– У Сэма никогда не было возможности узнать, какой он человек! – ответила я дрожащим голосом. – Он забыл о своих мечтах и чувствах, затолкал их внутрь себя и прожил всю жизнь, пытаясь стать таким, каким хотел видеть его отец, пытаясь угодить ему. Я сказала «пытаясь», потому что угодить Фрэнку Уайатту было невозможно. Мой свекор не видел сотни хороших поступков, но обязательно замечал один плохой, каким бы мелким он ни был. Фрэнк был как тот человек из Библии, который в чужом глазу замечал соринку и пытался ее вытащить[28].
Однажды я слышала, как священник обсуждал с прихожанами эти строки. Так случилось, что я была в районе, где заготавливали лес и повсюду лежали огромные бревна. Я легко могла представить себе этого несчастного человека, у которого в глазу соринка – наверное, ему было больно. Больно даже от пылинки! А вот когда я встретила свекра, у него в каждом глазу было по бревну! Он был совершенно ослеплен и не видел ни Сэма, ни внуков. Фрэнк лишь критиковал и ни разу не произнес ни слова ободрения или благодарности. Все было даже хуже: эти бревна причиняли ему столько боли, что он бросался на людей, как раненый зверь. Я почти завидовала Сэму, когда он умер и наконец избавился от своего отца. Я надеялась, что Бог будет ждать моего мужа по другую сторону и Сэм наконец услышит от кого-то: «Молодец! Ты мой прекрасный и верный слуга!»
Гейб молчал. Двигатель, охлаждаясь, тихонько постукивал. Наконец Гейб негромко произнес:
– Мой отец был таким же.
Я не пошевелилась, не сказала ни слова, боясь, что он замолчит, если я отвечу.
– Дело в том, что…
Гейб оборвал себя. Покачал головой, и все его тело содрогнулось. Он не мог заставить себя заговорить об этом человеке. Я его понимала: я тоже не могла говорить вслух о своем отце. Мы оба дошли до стены, на которую были не в силах взобраться.
– Смотрите, солнце всходит! – неожиданно сказал Гейб. – Можно наконец затушить дымари.
Он вышел из машины, обошел ее кругом и стал наблюдать за восходом, облокотившись на переднее крыло грузовика.
Я тоже вышла и встала рядом с ним, потягиваясь.
– Сегодня я съезжу в город и куплю бензина, – предложила я. – Мы сможем заполнить все дымари доверху и больше не караулить их.
Краешком глаза я увидела, как Гейб смотрит на меня. Он покусывал губу, стараясь не улыбнуться.
– Что тут смешного? – спросила я, обернувшись к нему.
– Да ваше лицо. Оно все в копоти. Вы похожи на Эла Джолсона[29].
Я не могла не засмеяться.
– И вы тоже! Мы можем организовать собственное передвижное менестрель-шоу!
Гейб подхватил мой смех и вытащил из кармана платок.
– Стойте спокойно, я вас вытру.
Одной рукой он поддерживал меня за затылок, а другой начал вытирать лицо. Мы стояли в нескольких сантиметрах друг от друга, ближе, чем когда-либо, и мое глупое сердце забилось часто-часто. Я совершила ошибку, заглянув ему прямо в глаза в тот же миг, что и он заглянул в мои. Глаза Гейба были мягкими и теплыми, как растопленный шоколад.
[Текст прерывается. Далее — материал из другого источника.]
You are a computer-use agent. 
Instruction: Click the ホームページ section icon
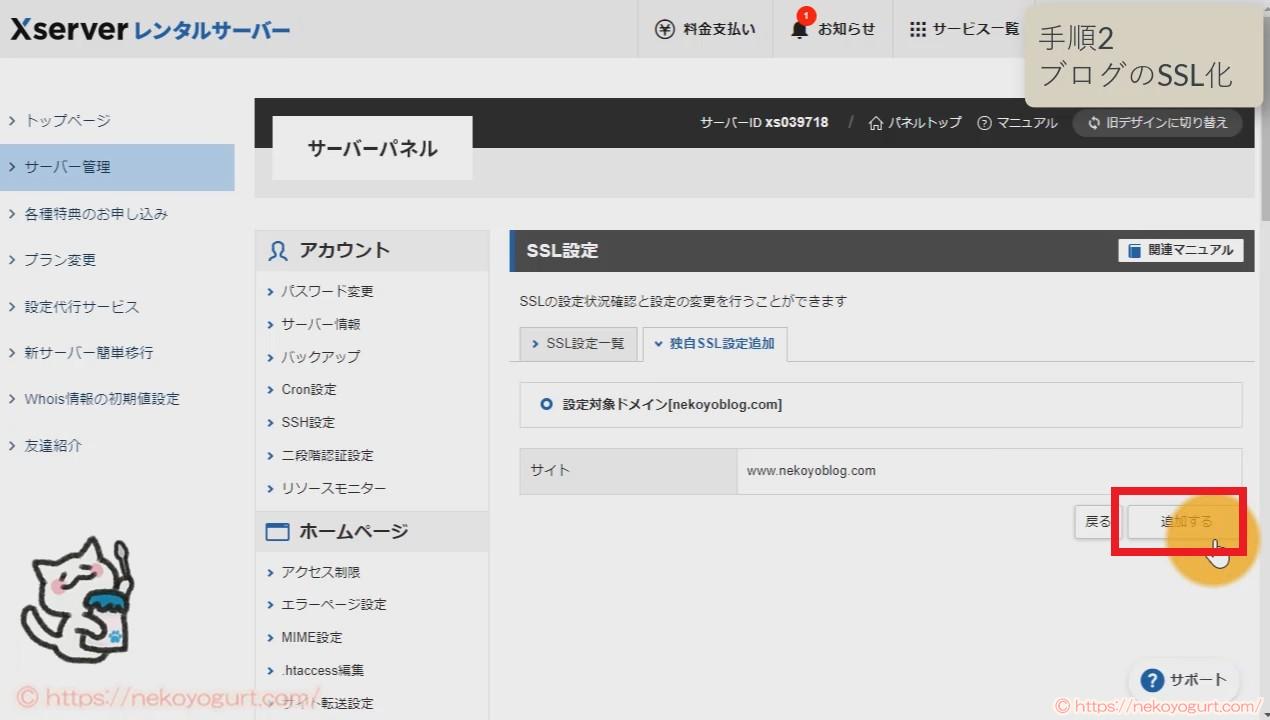point(277,531)
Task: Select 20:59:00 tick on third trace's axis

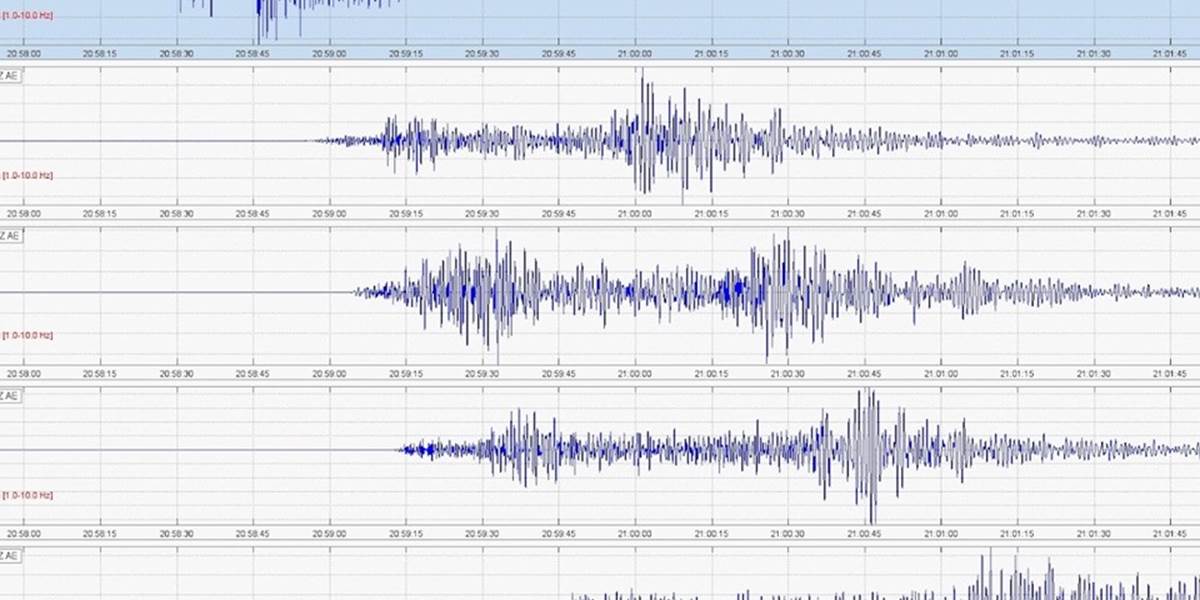Action: [x=329, y=374]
Он придерживал меня за затылок и внезапно притянул к себе, закрыл глаза, и наши губы соединились. Поцелуй был подобен вспышке пламени. Гейб прижал меня к себе обеими руками, и поцелуй, который поначалу был нежным, стал неистовым. Я обняла его, прижалась и ответила на поцелуй со страстью, никогда прежде не испытываемой. Чувства, всколыхнувшиеся во мне, испугали меня, их сила ошеломляла. В объятиях Гейба я чувствовала себя защищенной. Стены, которыми я себя окружала, превратились в пепел. Я была влюблена, просто безумно влюблена.
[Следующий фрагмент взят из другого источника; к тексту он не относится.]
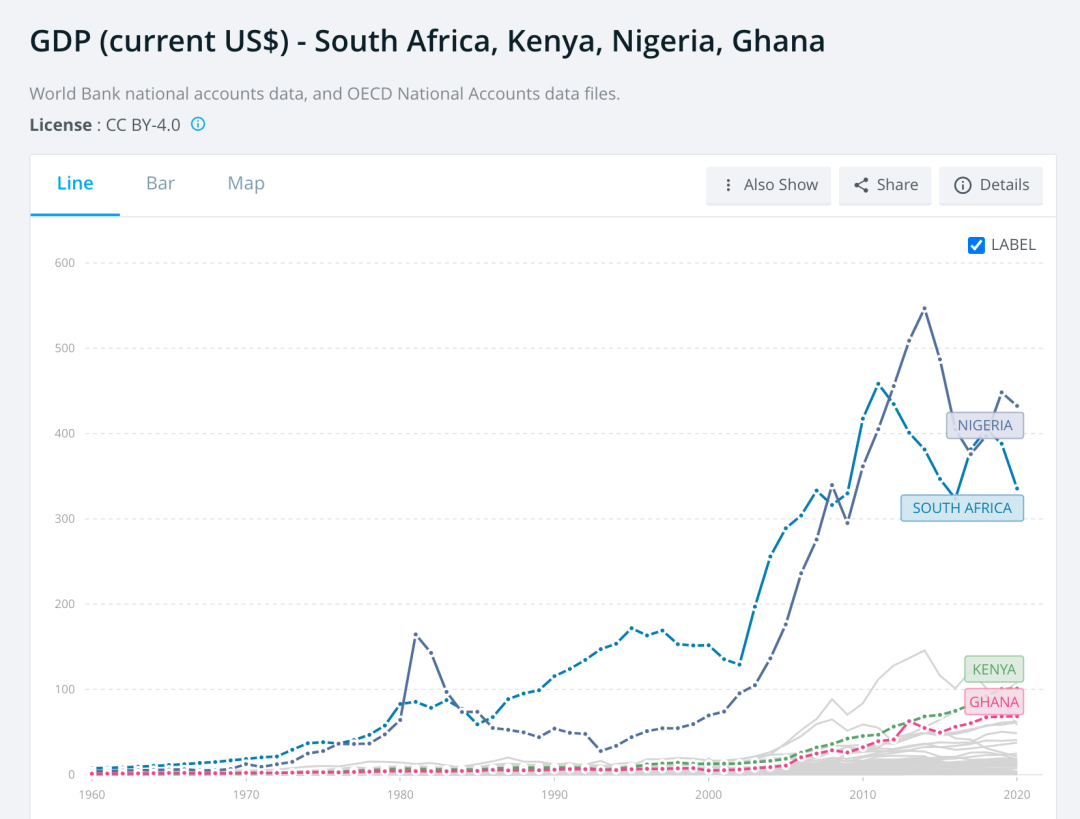This screenshot has width=1080, height=819.
Task: Open the Map tab
Action: (x=246, y=183)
Не знаю, что бы случилось дальше, если бы не Жмурка. Наверное, его выпустила на утреннюю прогулку тетя Батти, и он вертелся возле нас, затем сел на задние лапы и залаял.
Внезапный громкий звук испугал меня. Я подпрыгнула от неожиданности и выскользнула из объятий Гейба.
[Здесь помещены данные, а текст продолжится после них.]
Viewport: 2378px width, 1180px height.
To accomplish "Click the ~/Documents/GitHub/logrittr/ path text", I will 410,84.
Жмурка был всего лишь глупой полуслепой собачонкой, а мы с Гейбом всего лишь поцеловались, но у меня было такое ощущение, будто мой отец застал нас за чем-то неприличным. Я чуть не упала, споткнувшись о дымарь, и быстро отошла от Гейба. Он потянулся, чтобы поддержать меня, но я вырвалась из его опасных объятий. Как говорила моя тетя Арахис: «Тот, кто обжегся на молоке, дует на воду». Я побежала.